━━━ Document section ━━━
Wow, thank you for all of the great ideas everyone.  I really appreciate you taking the time to share your work.  I might get to the point of trying some of these out of necessity.  I was really hoping for native support by ESRI.  Because of the sheer volume of construction photos we could possibly take, the 360 photos work great to reduce the number of images you need to take.  I need something quick and simple that wont require programming or separate web hosting outside of ArcGIS.com.  I have also looked at using Mapillary, and Holobuilder but I would much rather use the ArcGIS.com subscription I already pay for, rather than subscribe to another service.  If I go out and take 500 pre-construction photos of a 10 mile water main, it would be time consuming to do any sort of manual linking of 360 photos to an outside source.  The Geotagged photos to features with attachements tools works great for this purpose, but is missing that last final piece with 360 photo support in ArcGIS.com.

Can anyone from ESRI chime in here on when 360 support will be native?

AdrianWelsh
MVP Honored Contributor

Dan,

I agree that it would be nice to see native support but I feel like so many factors are at play with things like this. I have dealt with spherical images from a few different sources (or cameras) and they are not all the same. There seems to be a 'standard' kind of developing, and it's basically what Facebook will take since they do well with 360 degree photos. If you're outside that standard, then it's a bit of work to modify things to make the images work.

In any case, we have come up with a pretty fast process to throw 300+ images onto a map with spherical support that has streamlined things a lot.

1. Crews take the shots in the field and have each photo geotagged (with us, we have an external GPS unit that plugs in, but with many new cameras, this is just built-in).
━━━
Work item
Reproduce the passage of the forum discussion on 360 photo support starting at "Can anyone from" and ending at "the images work.".
━━━ Extracted data ━━━
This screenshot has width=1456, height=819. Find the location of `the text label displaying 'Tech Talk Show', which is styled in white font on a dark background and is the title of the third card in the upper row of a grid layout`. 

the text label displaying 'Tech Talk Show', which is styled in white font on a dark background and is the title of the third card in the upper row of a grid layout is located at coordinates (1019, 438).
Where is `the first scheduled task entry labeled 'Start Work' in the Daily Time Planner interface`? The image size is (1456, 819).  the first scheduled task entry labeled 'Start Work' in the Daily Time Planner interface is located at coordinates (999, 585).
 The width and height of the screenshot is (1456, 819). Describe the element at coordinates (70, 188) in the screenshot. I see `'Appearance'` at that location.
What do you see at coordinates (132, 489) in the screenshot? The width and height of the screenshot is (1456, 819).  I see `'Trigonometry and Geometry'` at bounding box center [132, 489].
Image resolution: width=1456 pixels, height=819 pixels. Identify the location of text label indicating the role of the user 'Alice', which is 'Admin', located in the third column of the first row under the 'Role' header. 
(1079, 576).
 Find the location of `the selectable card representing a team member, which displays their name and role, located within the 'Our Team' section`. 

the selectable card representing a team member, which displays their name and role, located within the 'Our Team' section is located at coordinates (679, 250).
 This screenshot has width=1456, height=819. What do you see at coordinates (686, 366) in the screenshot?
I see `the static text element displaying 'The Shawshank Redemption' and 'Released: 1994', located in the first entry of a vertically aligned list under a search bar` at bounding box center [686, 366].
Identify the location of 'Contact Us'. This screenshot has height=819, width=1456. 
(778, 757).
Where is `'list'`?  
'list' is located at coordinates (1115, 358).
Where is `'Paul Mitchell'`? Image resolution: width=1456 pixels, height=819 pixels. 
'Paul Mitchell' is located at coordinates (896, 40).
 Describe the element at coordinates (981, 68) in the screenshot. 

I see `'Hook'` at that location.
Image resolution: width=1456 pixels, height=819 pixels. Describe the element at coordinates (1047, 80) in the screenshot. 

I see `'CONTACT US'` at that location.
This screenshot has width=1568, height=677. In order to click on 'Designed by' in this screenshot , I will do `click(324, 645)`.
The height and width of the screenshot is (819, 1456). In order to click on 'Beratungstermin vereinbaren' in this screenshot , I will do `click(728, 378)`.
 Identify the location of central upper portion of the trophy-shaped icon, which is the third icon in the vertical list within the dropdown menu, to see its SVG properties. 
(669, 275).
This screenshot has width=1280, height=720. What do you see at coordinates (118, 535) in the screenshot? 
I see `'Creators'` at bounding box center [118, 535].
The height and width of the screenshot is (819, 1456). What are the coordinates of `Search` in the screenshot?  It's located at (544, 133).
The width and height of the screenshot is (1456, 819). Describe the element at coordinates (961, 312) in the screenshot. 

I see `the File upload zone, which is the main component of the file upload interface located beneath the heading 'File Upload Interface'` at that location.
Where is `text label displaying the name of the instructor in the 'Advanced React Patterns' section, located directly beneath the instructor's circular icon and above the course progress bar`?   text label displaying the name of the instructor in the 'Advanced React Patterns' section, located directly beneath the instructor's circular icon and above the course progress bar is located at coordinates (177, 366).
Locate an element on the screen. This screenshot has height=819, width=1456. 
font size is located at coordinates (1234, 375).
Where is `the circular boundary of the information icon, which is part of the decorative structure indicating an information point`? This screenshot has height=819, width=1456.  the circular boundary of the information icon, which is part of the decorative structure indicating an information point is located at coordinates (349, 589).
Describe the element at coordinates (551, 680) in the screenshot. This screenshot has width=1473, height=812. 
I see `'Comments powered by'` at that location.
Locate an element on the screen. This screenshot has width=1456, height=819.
━━━
Task output
Can anyone from ESRI chime in here on when 360 support will be native?

AdrianWelsh
MVP Honored Contributor

Dan,

I agree that it would be nice to see native support but I feel like so many factors are at play with things like this. I have dealt with spherical images from a few different sources (or cameras) and they are not all the same. There seems to be a 'standard' kind of developing, and it's basically what Facebook will take since they do well with 360 degree photos. If you're outside that standard, then it's a bit of work to modify things to make the images work.